NMR analysis revealed that C71G-hPFN1 exists in a dynamic equilibrium between folded and unfolded states, with approximately 55.2% in the folded state and 44.8% in the unfolded state, exchanging at a rate of ~11.7 Hz. The folded state of C71G-hPFN1 showed increased backbone flexibility compared to WT-hPFN1. ATP, at a 1:2 molar ratio, completely converted C71G-hPFN1 to the folded state. The triphosphate moiety of ATP was identified as the key component responsible for inducing folding. However, free triphosphate also triggered aggregation. The capacity to induce folding was ranked as: ATP > ATPγS > ADP > AMP-PNP = AMP-PCP > PP, while AMP, adenosine, Pi, and NaCl showed no effect. ATP induced the folding of nascent hSOD1, but only at a 1:8 molar ratio, resulting in a mixture of folded and unfolded states. The mechanism of ATP-induced folding differed from that of Zn2+-induced folding. TMAO, a known protein folding inducer, failed to induce the folding of either C71G-hPFN1 or nascent hSOD1, even at high concentrations. ATP enhanced the thermodynamic stability of C71G-hPFN1 but not WT-hPFN1. Comparative analysis of ATP- and Zn2+-induced folded states of hSOD1 showed that ATP mainly influences the loop regions.

This study provides a detailed mechanistic understanding of how ATP induces folding of ALS-causing proteins.
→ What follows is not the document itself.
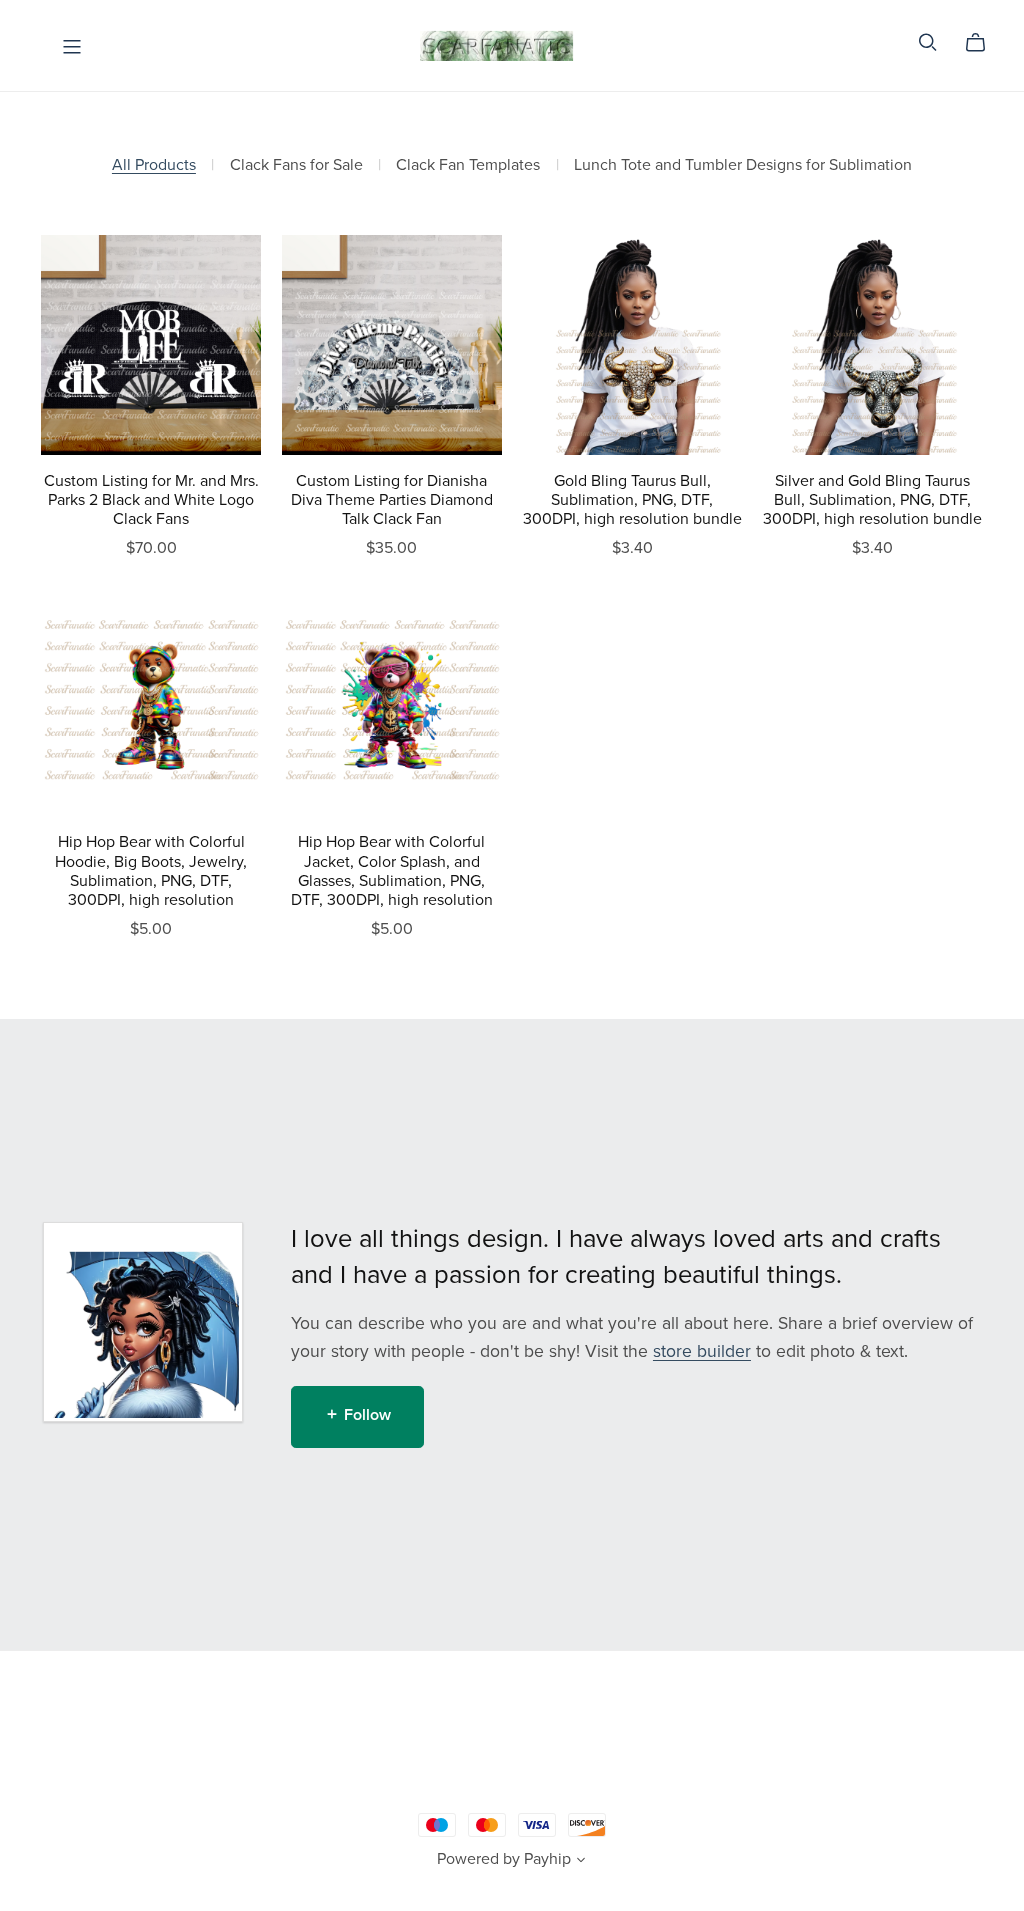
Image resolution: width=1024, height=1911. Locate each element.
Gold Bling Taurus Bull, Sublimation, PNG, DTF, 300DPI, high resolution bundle (632, 500)
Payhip (547, 1859)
The triphosphate group's ability to interact with and displace water molecules from the protein backbone appears to be the driving force behind this effect. The adenosine moiety likely plays a critical role in preventing aggregation by interacting with hydrophobic patches. The findings support the idea that polyphosphates acted as primordial chaperones, and suggest that ATP continues to play a vital, energy-independent role in modern cells, preventing protein misfolding and aggregation. The age-related onset of familial ALS may be related to the age-dependent decrease in cellular ATP concentration. The different mechanisms of ATP and Zn2+ induced folding highlight the complexity of protein folding.

This study demonstrates ATP's ability to induce folding of ALS-related proteins C71G-hPFN1 and nascent hSOD1. The triphosphate moiety is crucial for this effect, but the adenosine moiety plays a role in preventing aggregation. The findings provide insight into the role of ATP in protein homeostasis, suggesting a potential therapeutic strategy for ALS. Future studies should explore the energy-independent functions of ATP in more complex cellular environments.

The study primarily focused on in vitro experiments using purified proteins. The results may not fully reflect the complexities of the cellular environment, where macromolecular crowding and other factors can influence protein folding. The sample preparation and buffer conditions were optimized to minimize aggregation, potentially limiting the generalizability of some findings to physiological conditions.